(Document excerpt):

# bummed out...



## Guest (May 20, 2004)

i had to put my cat 'zippy' down this afternoon. it was the hardest thing i have ever had to do. zippy wasn't just a pet, he was a friend- my best friend.. when he became afflicted with palsy, i did everything i could to make things easier on him. in the end, i guess it didn't matter. his condition worsened. today, i was forced to do the humane thing. not an easy decision... i wish it on no one.....

i will miss you zippy. you were a wonderful companion.


----------



## catnip (Aug 19, 2003)

)))


----------



## BoscosMum (Apr 29, 2004)

I am so sorry for your loss...."Fly with the Angels" Zippy!


----------



## Ioana (Jul 12, 2003)

I am sorry about your loss, Lonnie. 
May Zippy rest in peace


----------



## Aonir (Aug 18, 2003)

Have fun at the bridge, Zippy!


----------



## tanyuh (Jun 7, 2003)

Aww lonnie... *hug*

Try and take comfort in knowing that you did the absolute best you could. He was lucky to have you love him for as long as he did, and he will never be forgotten.


----------



## Lilly (Nov 8, 2003)

I am sorry for your loss Lonnie. I think this would be more appropriate for the Rainbow Bridge..I will move it there for you.


----------



## Jeanie (Jun 18, 2003)

I'm sorry for your loss.


----------



## Guest (May 24, 2004)

i'm so sorry lonnie. i have been in the same position in the not so distant past. there is just something special about cats that makes a choice like yours more difficult. maybe it is that their affection can be so hard won that it becomes more precious.

take care of yourself.


----------



## MA (Mar 30, 2004)

Sorry about the loss of your companion Zippy. Bless you and bless Zippy.


----------



## CatAholic (May 19, 2004)

(Source data):
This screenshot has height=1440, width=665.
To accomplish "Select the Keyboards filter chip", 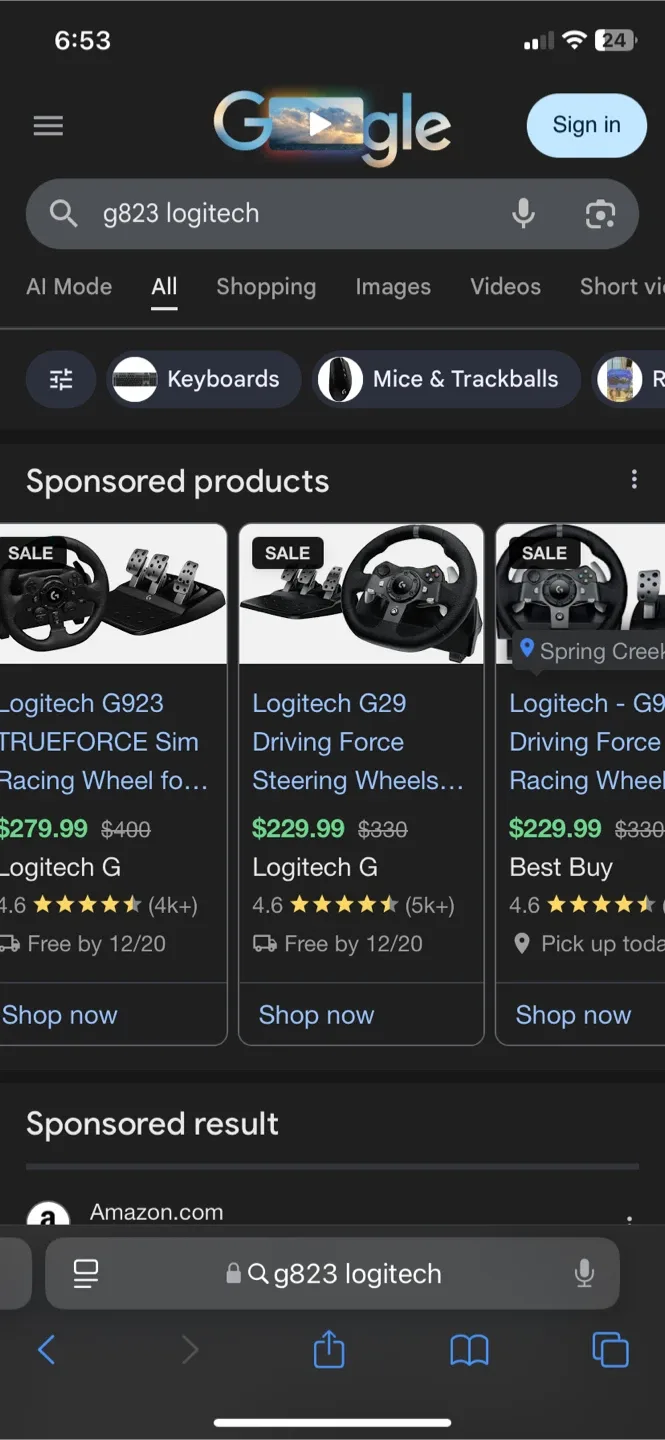I will tap(202, 379).
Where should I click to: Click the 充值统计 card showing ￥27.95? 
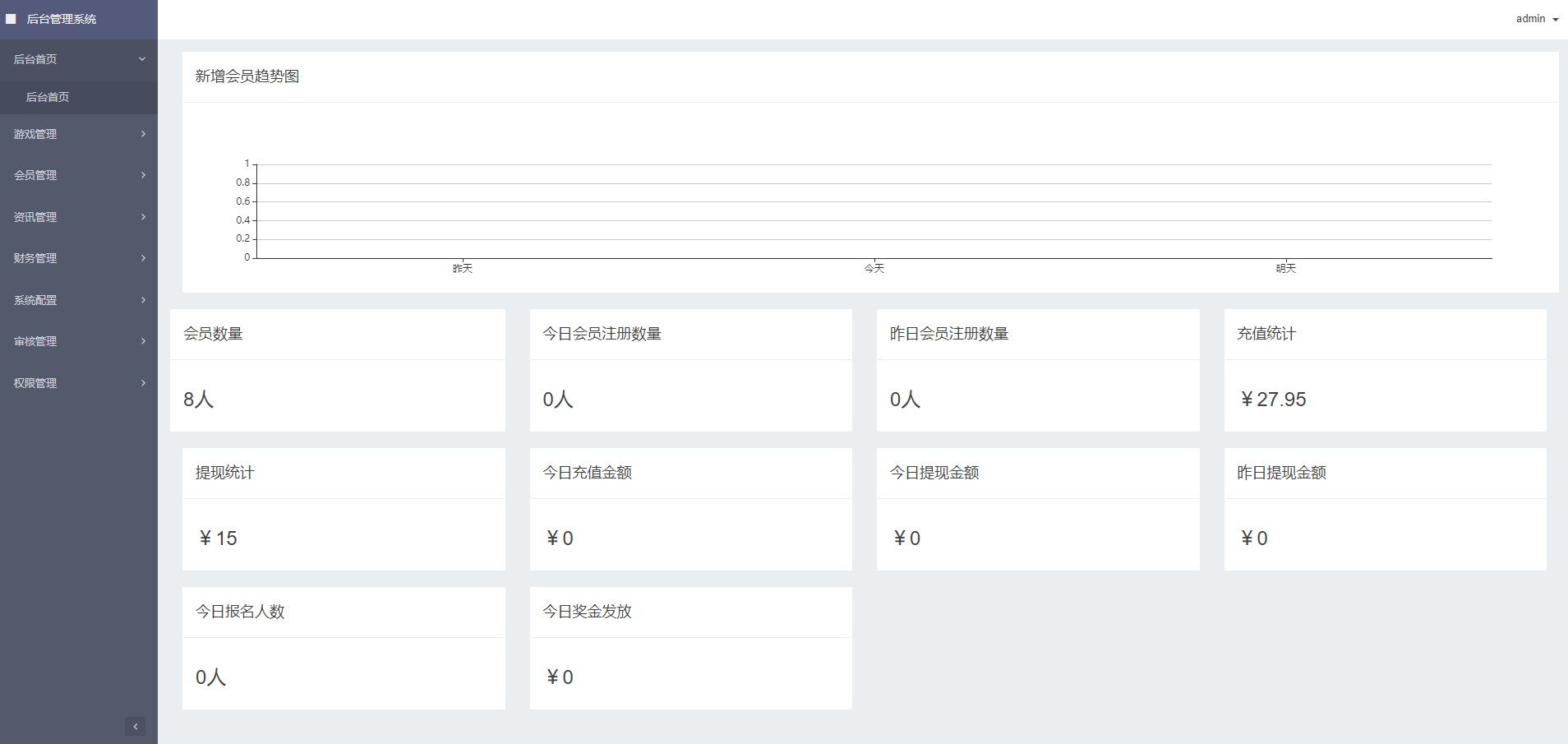[x=1385, y=370]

(Exercise directions): In the pet-loss forum thread above, which posters address the original poster by the name Lonnie? Give their usernames.

(The result):
- Ioana
- tanyuh
- Lilly
- Guest (May 24, 2004)